The first indication that Don Gil of the Green Breeches is not your average University Theater (UT) production comes when the actors hand you a beer as you walk in.
Don Gil of the Green Breeches is a 17th-century comedy by Tirso de Molina that follows familiar themes of mistaken identity, role-reversal, and cross-dressing. Dona Juana (Hana Eldessouky), jilted by her lover Don Martin (Gabriel Rourke) for the wealthy Dona Inez (Elizabeth Price), follows him to Madrid to get payback. She plans to dress as a man in a pair of green breeches and use the name “Don Gil,” the same name that he is using to woo Dona Inez.
The requisite chaos ensues.
This production, using a contemporary translation by English playwright Sean O’Brien, was perhaps one of UT’s strangest offerings this quarter. Not because the play itself was strange (Grenadine has it beat on that end), rather the production itself felt like a fish out of water. Don Gil was staged in Logan 501, a classroom that doubles as a performance space, which is often used by outside theater groups like Commedia and Iris but rarely by UT for their major productions.

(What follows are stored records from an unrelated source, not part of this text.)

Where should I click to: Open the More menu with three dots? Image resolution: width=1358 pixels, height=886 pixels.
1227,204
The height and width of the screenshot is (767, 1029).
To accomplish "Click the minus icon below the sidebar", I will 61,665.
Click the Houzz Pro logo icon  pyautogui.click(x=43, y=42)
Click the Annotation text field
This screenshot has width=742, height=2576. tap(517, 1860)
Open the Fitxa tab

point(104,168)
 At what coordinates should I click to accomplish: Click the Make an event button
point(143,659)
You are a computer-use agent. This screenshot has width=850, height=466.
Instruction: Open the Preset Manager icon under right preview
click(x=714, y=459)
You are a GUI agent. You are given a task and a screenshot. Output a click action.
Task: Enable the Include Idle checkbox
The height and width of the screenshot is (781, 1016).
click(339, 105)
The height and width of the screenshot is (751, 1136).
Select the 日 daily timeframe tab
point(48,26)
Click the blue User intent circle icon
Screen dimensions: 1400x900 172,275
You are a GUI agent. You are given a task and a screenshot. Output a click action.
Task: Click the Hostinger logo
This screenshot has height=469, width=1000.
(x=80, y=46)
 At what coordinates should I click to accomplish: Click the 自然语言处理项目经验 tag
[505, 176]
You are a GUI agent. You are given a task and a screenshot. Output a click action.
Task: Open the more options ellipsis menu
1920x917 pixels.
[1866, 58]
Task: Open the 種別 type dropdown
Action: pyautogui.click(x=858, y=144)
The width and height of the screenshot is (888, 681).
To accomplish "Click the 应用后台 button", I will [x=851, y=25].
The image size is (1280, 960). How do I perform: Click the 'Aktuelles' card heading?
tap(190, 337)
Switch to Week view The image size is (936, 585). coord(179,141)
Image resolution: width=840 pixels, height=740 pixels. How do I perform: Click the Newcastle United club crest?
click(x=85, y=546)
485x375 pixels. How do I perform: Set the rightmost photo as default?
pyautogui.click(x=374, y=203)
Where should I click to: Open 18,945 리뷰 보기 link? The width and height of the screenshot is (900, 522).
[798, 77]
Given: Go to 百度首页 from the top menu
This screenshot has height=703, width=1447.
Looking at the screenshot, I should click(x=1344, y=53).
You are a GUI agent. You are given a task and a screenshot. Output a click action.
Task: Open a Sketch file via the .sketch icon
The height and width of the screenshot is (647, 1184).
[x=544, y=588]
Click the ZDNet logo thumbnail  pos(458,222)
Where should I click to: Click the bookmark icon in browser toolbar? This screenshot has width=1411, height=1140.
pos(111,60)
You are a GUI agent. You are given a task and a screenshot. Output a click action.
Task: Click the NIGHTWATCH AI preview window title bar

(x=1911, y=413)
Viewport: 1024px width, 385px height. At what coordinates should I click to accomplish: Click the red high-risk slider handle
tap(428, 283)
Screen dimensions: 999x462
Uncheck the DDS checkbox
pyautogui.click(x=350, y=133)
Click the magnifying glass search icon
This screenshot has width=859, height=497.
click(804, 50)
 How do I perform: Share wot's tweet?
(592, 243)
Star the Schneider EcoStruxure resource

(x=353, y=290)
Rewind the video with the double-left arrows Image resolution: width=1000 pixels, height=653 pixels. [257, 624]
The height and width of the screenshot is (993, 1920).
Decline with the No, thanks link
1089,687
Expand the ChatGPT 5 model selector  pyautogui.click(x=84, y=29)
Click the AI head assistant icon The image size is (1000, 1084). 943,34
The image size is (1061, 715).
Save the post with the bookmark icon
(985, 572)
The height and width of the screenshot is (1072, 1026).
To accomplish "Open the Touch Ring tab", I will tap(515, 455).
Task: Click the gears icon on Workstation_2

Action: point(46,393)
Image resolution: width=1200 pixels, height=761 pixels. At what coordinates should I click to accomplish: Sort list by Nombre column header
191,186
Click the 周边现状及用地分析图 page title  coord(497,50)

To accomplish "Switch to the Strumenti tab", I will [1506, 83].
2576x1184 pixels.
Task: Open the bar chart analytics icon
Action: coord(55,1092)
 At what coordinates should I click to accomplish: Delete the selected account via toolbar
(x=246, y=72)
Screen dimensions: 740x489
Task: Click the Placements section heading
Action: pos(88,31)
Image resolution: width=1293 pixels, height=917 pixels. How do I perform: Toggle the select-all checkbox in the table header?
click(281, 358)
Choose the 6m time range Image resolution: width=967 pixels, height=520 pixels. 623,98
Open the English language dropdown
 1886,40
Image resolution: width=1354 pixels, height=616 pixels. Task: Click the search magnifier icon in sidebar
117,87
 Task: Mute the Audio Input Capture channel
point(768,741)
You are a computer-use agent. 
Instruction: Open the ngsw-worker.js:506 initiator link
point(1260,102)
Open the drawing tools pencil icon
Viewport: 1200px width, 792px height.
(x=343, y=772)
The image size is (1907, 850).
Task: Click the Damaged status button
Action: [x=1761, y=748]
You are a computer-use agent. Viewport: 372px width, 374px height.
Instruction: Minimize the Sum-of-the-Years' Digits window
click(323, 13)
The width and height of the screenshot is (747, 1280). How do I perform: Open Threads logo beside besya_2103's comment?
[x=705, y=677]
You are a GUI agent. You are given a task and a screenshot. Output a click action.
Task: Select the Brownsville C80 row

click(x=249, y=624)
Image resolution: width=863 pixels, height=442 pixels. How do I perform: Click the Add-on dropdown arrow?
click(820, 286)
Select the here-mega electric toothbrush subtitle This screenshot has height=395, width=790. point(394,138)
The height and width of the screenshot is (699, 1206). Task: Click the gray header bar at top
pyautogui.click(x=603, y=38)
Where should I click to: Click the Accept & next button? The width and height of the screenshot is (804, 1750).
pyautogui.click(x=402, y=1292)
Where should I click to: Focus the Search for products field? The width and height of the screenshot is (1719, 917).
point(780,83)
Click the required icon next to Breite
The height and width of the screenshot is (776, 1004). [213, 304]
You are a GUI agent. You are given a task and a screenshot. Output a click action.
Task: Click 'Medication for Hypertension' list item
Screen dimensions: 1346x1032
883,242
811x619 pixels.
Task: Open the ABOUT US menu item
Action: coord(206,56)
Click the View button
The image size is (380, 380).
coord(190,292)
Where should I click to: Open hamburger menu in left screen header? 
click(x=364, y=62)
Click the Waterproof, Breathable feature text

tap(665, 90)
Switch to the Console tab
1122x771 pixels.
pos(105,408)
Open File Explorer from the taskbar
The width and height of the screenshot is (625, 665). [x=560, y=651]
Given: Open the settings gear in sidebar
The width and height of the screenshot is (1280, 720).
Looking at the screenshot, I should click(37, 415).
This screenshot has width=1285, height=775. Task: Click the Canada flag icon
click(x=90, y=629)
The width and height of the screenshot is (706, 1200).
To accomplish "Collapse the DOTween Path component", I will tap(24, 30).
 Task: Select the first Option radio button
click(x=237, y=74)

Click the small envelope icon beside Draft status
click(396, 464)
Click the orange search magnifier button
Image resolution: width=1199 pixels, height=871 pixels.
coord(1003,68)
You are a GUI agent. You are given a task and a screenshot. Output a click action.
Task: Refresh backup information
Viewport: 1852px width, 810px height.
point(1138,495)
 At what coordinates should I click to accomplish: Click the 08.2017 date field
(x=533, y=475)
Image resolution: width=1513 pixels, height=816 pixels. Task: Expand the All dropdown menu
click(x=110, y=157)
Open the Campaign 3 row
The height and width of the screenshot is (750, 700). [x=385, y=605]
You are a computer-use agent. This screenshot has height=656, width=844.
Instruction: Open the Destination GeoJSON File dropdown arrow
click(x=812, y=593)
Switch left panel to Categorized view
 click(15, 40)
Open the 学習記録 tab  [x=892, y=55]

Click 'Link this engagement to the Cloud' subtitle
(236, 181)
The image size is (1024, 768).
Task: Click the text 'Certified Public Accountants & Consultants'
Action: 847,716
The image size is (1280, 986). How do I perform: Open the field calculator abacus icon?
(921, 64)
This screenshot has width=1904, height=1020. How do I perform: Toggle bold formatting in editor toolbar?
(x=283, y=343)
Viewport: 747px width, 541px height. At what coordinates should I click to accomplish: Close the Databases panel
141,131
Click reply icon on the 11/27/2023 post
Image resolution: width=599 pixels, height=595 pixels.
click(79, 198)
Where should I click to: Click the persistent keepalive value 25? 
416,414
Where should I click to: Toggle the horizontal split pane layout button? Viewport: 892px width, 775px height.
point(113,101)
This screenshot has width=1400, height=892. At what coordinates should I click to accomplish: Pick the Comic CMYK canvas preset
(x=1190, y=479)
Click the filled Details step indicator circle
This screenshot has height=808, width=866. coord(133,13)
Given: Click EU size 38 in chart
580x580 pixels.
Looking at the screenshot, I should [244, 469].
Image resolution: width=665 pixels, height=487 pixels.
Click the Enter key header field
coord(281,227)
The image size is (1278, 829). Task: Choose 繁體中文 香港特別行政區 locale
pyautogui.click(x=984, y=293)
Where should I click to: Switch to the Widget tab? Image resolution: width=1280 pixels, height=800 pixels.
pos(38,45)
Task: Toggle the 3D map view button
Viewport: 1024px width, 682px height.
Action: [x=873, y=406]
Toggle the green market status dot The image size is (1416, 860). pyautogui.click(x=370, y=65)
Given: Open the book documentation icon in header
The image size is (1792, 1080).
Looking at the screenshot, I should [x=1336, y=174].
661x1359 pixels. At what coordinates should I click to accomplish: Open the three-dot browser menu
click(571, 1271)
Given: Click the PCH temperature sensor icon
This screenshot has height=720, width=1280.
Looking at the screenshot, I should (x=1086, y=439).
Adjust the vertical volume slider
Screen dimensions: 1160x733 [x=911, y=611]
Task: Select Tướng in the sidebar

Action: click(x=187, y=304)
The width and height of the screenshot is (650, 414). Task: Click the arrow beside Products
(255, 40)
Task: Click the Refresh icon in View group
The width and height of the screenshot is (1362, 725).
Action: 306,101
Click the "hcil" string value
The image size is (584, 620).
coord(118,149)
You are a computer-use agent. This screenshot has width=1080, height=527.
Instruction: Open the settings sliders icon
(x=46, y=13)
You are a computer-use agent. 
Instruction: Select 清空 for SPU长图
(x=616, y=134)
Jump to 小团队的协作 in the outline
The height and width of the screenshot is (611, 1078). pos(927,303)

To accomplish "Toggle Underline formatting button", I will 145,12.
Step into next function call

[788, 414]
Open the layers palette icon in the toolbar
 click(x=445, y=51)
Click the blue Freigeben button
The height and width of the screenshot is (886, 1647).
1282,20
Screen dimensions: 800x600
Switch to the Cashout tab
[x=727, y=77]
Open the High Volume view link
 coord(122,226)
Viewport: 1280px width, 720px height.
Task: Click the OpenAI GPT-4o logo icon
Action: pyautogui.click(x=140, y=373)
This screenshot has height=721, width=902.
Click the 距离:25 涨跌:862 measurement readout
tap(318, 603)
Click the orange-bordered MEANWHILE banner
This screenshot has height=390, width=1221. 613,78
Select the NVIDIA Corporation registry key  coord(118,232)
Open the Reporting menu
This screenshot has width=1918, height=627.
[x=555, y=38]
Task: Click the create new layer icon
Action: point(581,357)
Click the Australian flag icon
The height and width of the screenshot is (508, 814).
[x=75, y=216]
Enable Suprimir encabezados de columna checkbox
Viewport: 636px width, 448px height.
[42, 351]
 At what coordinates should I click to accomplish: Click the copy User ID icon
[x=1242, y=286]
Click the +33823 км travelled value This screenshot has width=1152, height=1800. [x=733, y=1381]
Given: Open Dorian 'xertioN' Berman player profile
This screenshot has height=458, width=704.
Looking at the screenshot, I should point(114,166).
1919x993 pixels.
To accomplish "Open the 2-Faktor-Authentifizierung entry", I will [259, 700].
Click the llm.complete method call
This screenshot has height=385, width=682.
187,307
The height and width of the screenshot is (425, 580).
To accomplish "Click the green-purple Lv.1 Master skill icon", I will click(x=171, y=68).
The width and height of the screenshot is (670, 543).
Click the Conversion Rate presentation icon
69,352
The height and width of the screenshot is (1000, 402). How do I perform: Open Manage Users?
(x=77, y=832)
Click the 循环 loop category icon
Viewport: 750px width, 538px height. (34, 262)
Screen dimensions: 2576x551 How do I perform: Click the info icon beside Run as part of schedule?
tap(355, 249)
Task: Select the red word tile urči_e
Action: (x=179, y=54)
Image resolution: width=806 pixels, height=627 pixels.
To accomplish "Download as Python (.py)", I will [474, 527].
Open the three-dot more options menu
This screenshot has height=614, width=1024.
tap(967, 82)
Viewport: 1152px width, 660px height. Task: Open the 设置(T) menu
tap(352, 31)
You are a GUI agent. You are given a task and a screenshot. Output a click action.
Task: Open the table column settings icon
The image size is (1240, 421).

Though the audience mostly remained separate from the action of the story, the characters seemed almost constantly aware that there was a large crowd of people watching them and occasionally interacted with audience members as they saw fit.
It is clear that this production did not want us to take the play seriously. The pre-show announcement emphasized that we were not about to see “high art,” nor should we expect that. The actors encouraged the audience to react, and their performances very clearly fed off of those reactions, creating an overall sense of “all of this is really happening in the moment.” This made for big laughs when something unexpected happened, be it audiences reacting differently to something or the actors adjusting their performances to match the audience’s energy. On the night I attended, an actor knocked over a flashlight prop during a scene and seamlessly accused me in-character of the wrongdoing.
To have this level of meta-theatricality and comedy in a UT production is a breath of fresh air in what has been a season of relatively darker shows. That being said, the method is not perfect: Though the performances were packed with a wealth of enthusiasm that made them entertaining regardless, lines were occasionally muddled due to the amount of noise going on from other actors and from the audience. Most of the laughs came from the occasionally anachronistic remarks the actors threw in, or the hilariously over-the-top reactions to certain events, which kept me laughing but felt increasingly gimmicky as the show continued. Again, this show made it clear that it was not aiming for sophistication, but there is a limit to how much you can play up the same joke before it starts to feel old.
Still, at the end of the day, Don Gil had something I think all shows should have: personality. It knew what it wanted to be—a night of entertainment and laughs that didn’t take itself too seriously—and it did just that. True, some of that personality seemed to rely heavily on actors screaming a lot, but then again, isn’t that what dramatic theater ends up being most of the time?